# GIVEN PROBLEM 1:
In the text about learning to manage with one arm, why did the writer stop pouring shampoo directly onto the head?

# TEXT EXTRACT:

I learned to do things creatively, like roll my hair up and put it into a clip with the help of the edge of the table and also to hang clothes with one hand. Not the smartest thing to do though, as this required balancing myself precariously on the edge of the bathtub. Try doing that when your centre of gravity is displaced because you've got an arm pinned up against your chest.

I quickly realised the first time I washed my hair after the accident that pouring shampoo directly on my head was not a good idea, as I poured out half the bottle. I learned that I had to put some shampoo on my leg, put down the bottle then scoop the shampoo quickly into my right hand. I also gave up on washing certain parts of my right arm and upper torso but I did learn to apply body lotion on certain parts of my body with my right thigh.

I even learned to wash my right armpit with my right hand. And then I learned to SHAVE my armpit too ... mind you, the first time was a little scary.

Good thing I have helpful friends. Good thing I have friends who cook. Good thing I have a freezer.

So, now that I'm finally doing strength exercises with light weights (2 & 3 lb. weights, and two different resistance bands), I've started training again, but ever so gently.

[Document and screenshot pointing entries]

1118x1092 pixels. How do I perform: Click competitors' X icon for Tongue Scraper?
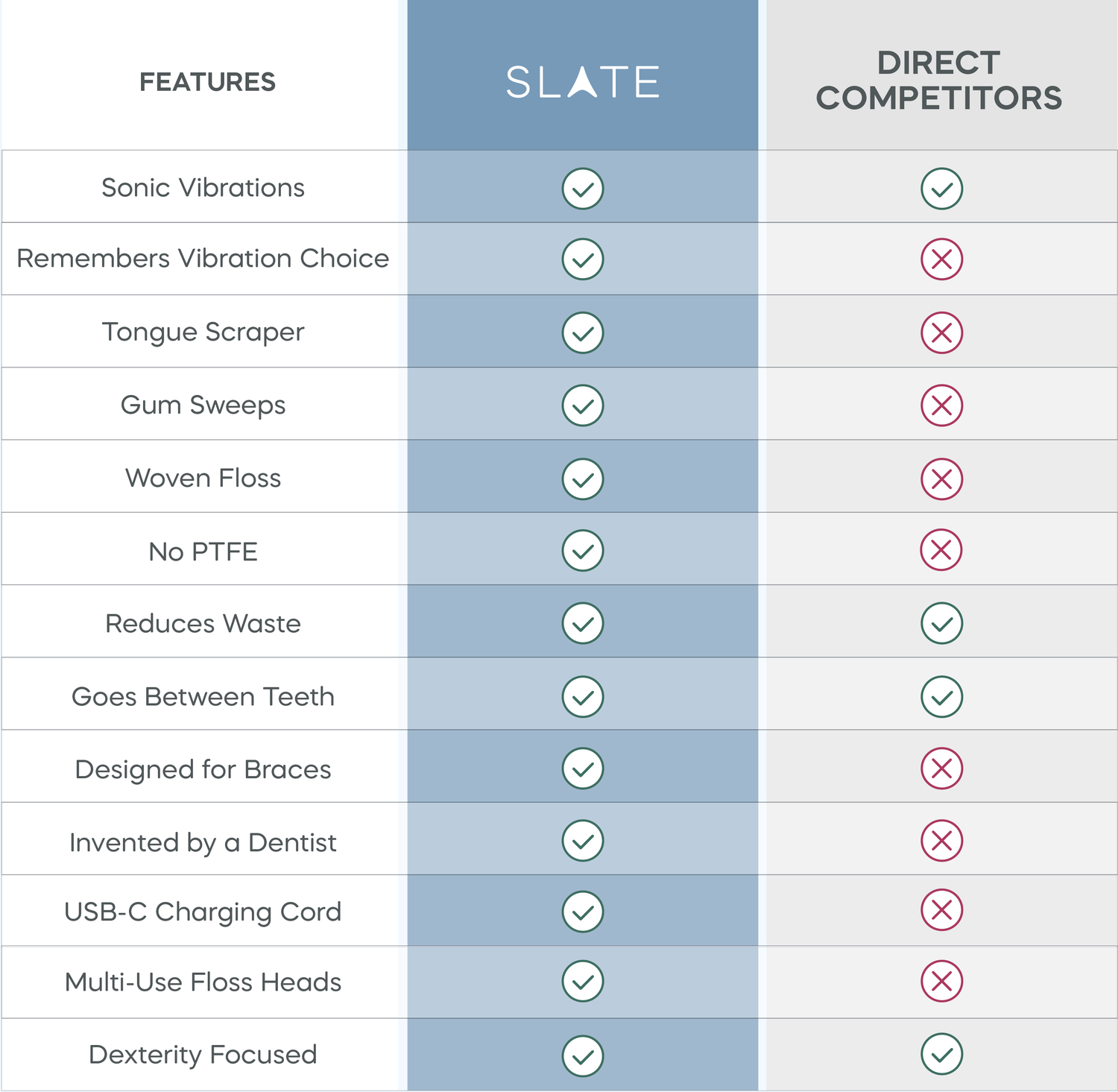(x=941, y=332)
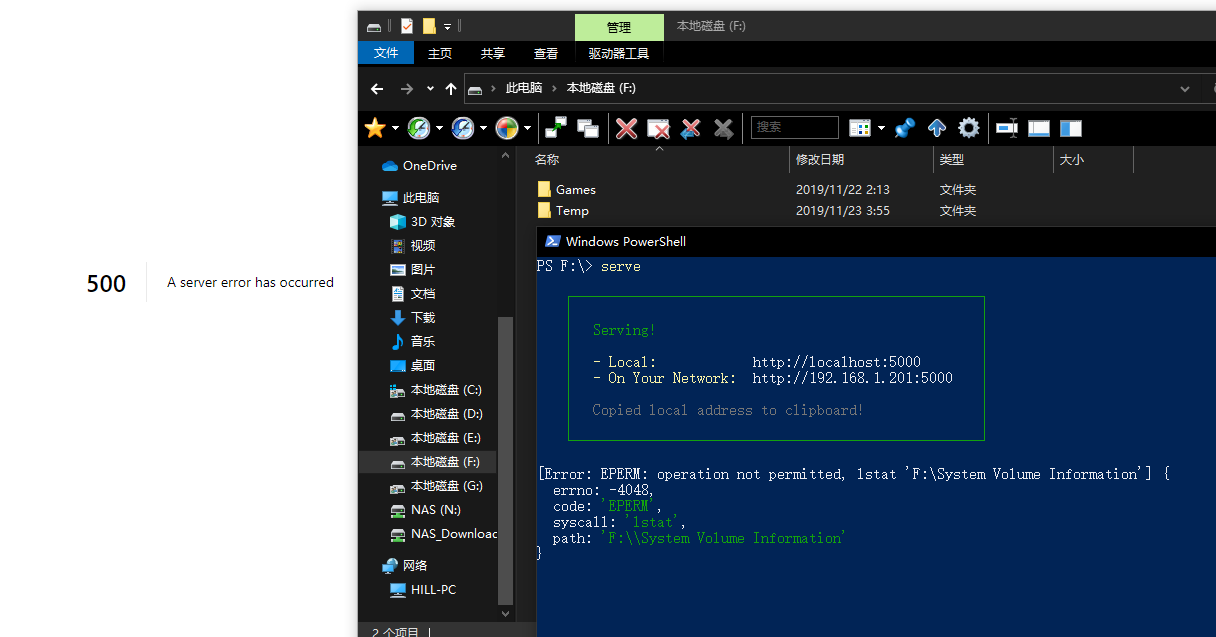Open the 文件 menu tab
Screen dimensions: 1216x637
[x=386, y=53]
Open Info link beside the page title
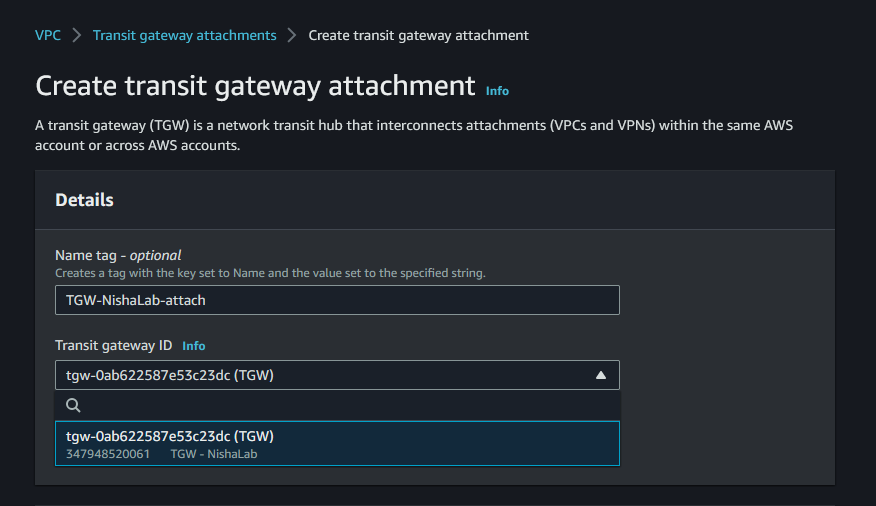Viewport: 876px width, 506px height. [x=497, y=91]
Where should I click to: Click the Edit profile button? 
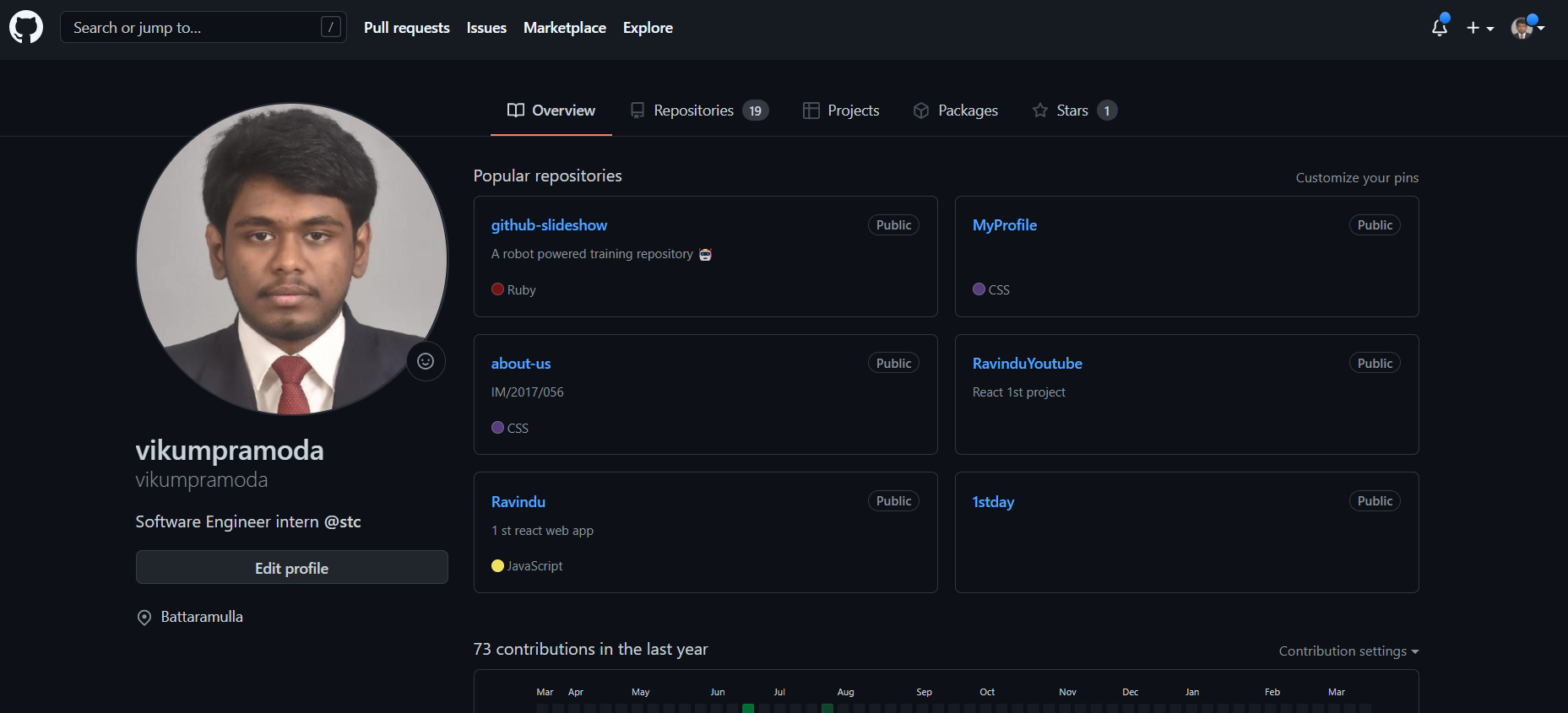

# GIVEN PROBLEM 2:
Rewrite the entries from the first line through the line containing "Viewport: 876px width, 506px", with "Tongue Scraper" changed to "Water Flosser" and nothing else altered. Leave the pictures out.

# CORRECT RESULT 1:
The first time the writer tried it after the accident, half the bottle poured out.

# CORRECT RESULT 2:
1118x1092 pixels. How do I perform: Click competitors' X icon for Water Flosser?
(x=941, y=332)
Open the 文件 menu tab
Screen dimensions: 1216x637
[x=386, y=53]
Open Info link beside the page title
Viewport: 876px width, 506px height. [x=497, y=91]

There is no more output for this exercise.